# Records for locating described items
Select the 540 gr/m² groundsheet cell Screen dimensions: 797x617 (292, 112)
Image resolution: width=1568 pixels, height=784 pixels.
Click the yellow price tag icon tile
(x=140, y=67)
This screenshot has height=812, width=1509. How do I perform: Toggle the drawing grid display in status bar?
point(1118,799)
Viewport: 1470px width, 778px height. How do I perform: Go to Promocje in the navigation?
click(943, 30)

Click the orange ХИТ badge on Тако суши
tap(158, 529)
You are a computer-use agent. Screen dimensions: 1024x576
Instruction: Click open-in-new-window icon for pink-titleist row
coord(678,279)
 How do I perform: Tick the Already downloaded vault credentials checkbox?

# The exercise
Pick out each line of the material above that contains the word "dimensions", and copy those lines.

# Full output
Select the 540 gr/m² groundsheet cell Screen dimensions: 797x617 (292, 112)
You are a computer-use agent. Screen dimensions: 1024x576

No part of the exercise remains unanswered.